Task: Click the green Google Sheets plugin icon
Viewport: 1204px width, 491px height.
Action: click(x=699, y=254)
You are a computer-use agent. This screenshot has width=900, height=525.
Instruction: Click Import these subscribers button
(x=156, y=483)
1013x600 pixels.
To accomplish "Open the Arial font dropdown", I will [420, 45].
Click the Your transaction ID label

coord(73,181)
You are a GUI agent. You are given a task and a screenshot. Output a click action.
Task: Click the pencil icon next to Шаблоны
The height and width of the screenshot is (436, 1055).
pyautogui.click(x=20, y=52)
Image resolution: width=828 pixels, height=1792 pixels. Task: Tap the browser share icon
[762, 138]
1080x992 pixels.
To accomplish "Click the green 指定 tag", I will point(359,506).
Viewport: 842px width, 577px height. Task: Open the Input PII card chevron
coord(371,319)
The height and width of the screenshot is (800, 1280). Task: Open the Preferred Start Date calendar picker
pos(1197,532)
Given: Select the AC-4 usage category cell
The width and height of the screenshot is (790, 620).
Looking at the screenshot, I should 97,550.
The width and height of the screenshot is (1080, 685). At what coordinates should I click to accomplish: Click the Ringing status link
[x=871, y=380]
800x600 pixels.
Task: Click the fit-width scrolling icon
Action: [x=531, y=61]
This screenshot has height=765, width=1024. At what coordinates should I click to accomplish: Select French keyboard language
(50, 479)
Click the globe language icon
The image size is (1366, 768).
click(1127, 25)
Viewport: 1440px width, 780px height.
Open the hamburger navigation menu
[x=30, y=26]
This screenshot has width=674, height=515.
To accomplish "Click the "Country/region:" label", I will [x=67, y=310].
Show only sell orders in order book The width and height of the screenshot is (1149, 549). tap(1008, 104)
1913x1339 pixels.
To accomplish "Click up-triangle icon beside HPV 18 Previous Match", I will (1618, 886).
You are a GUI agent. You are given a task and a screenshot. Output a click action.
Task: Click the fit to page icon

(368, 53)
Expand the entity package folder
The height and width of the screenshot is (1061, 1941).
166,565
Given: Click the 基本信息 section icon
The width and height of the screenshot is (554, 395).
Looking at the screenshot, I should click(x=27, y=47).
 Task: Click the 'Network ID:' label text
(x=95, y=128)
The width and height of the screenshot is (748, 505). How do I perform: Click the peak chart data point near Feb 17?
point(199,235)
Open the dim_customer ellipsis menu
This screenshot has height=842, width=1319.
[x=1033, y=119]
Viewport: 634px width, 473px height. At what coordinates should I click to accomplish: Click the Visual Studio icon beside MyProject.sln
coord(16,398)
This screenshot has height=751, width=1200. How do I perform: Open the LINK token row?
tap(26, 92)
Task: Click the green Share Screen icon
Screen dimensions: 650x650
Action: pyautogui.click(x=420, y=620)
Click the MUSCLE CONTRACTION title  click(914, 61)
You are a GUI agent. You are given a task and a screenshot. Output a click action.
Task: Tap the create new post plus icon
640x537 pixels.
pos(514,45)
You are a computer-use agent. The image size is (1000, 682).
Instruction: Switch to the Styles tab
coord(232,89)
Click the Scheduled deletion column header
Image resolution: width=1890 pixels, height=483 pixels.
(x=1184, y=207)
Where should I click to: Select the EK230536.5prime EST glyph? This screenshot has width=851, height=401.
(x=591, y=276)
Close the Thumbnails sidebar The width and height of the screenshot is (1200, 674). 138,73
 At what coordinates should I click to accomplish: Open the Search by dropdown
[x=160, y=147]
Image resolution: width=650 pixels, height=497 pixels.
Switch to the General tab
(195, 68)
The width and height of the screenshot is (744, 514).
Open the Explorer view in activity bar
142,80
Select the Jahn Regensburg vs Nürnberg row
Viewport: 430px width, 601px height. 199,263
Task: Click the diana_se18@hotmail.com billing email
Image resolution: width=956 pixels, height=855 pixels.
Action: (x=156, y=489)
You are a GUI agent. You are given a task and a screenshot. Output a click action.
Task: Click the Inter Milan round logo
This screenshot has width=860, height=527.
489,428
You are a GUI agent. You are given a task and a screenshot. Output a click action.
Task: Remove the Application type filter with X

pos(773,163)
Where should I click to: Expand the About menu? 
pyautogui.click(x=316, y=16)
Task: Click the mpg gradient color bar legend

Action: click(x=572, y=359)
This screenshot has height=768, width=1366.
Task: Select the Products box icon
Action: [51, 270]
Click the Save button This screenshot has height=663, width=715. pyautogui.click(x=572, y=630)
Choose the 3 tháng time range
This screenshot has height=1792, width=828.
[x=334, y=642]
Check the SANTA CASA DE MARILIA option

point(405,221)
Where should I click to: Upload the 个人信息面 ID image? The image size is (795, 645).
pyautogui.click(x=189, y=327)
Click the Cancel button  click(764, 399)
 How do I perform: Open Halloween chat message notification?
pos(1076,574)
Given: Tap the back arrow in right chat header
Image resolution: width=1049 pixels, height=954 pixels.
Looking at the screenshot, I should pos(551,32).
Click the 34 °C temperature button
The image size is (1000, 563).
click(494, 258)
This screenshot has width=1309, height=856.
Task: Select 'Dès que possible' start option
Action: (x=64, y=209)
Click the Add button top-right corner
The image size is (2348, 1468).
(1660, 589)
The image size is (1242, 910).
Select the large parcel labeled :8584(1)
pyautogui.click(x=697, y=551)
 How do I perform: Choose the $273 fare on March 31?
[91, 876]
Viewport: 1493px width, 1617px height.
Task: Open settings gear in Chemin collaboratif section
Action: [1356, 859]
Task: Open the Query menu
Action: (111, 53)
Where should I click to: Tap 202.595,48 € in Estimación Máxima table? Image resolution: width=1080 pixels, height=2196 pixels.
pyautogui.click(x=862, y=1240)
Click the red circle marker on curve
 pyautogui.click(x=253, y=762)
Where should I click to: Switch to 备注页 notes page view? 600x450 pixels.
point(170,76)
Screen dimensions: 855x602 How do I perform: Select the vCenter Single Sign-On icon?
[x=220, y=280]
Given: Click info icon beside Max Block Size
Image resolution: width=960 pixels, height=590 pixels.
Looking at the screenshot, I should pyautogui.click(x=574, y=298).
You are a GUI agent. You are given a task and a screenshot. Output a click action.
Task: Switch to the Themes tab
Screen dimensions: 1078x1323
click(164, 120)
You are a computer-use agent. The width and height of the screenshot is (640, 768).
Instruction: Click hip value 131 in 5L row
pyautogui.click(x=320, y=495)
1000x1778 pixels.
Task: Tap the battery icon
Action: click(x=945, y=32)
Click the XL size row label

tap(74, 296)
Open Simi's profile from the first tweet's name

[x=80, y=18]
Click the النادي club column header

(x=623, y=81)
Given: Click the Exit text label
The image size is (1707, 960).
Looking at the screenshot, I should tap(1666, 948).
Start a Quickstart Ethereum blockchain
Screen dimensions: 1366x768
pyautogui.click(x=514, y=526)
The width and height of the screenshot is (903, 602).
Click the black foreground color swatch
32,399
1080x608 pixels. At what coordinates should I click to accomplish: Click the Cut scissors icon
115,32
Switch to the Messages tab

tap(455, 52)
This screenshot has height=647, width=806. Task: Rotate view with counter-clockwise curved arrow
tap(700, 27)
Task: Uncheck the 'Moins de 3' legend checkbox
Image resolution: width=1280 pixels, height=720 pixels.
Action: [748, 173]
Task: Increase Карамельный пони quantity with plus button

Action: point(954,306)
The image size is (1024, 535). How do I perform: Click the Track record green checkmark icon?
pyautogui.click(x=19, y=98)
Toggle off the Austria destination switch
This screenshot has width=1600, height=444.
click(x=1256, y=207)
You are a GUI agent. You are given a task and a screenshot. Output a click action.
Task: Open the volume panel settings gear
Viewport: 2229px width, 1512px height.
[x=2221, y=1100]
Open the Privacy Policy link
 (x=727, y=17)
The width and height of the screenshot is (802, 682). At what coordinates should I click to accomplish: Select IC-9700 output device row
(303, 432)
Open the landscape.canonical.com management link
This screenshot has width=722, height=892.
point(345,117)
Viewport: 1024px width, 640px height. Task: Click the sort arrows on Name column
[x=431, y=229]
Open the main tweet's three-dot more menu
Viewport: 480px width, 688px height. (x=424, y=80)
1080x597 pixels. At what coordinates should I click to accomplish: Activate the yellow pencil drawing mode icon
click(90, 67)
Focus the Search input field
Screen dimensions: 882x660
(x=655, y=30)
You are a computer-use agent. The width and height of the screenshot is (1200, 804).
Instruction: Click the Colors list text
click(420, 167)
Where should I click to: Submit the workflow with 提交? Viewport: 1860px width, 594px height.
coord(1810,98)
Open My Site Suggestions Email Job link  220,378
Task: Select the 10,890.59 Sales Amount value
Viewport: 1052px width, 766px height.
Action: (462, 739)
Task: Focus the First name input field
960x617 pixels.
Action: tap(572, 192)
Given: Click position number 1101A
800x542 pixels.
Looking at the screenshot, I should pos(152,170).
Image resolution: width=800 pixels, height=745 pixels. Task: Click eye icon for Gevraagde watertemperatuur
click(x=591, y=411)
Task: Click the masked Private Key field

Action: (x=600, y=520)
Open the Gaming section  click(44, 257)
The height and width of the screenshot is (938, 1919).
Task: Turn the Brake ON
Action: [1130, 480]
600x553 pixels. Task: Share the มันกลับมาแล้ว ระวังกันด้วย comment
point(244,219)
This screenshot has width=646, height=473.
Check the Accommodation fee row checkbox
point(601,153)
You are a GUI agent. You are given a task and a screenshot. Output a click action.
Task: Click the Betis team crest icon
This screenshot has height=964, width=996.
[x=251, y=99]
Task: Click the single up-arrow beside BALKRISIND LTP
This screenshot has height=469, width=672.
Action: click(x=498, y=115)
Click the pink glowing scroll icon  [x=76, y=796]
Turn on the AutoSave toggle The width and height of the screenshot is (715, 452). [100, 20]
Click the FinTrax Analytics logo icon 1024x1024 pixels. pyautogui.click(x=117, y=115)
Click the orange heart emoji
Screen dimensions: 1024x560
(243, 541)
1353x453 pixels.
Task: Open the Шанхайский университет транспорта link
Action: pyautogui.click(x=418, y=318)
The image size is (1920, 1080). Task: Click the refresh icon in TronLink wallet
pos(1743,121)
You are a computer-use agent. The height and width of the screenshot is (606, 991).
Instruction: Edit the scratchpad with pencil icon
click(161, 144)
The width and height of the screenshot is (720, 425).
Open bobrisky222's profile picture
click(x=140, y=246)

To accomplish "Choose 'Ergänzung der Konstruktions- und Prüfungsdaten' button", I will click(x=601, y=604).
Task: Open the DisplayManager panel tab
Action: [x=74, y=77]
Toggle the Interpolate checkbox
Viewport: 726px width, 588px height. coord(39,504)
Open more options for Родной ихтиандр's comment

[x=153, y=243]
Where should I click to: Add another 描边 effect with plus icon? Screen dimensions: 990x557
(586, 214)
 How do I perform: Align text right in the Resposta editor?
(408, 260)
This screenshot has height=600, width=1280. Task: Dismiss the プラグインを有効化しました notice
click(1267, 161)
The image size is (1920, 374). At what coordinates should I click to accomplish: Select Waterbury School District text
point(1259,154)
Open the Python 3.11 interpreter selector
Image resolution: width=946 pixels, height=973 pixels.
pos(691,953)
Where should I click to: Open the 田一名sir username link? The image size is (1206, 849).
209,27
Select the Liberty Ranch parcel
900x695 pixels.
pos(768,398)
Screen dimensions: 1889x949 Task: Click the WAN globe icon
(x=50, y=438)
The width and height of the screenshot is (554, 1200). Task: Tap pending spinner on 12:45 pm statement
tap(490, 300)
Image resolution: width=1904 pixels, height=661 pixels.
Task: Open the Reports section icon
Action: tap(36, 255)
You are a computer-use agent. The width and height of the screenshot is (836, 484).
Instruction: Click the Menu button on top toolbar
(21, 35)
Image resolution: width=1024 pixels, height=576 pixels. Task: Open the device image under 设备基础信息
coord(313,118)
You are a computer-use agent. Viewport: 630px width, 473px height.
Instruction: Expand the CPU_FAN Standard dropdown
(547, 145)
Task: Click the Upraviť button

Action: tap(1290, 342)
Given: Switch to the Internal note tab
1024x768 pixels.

ACTIVITY -
Pick out, from the lines above, every one that contains the string "Focus".

OUTPUT FOR THIS TASK -
Focus the Search input field
Task: Focus the First name input field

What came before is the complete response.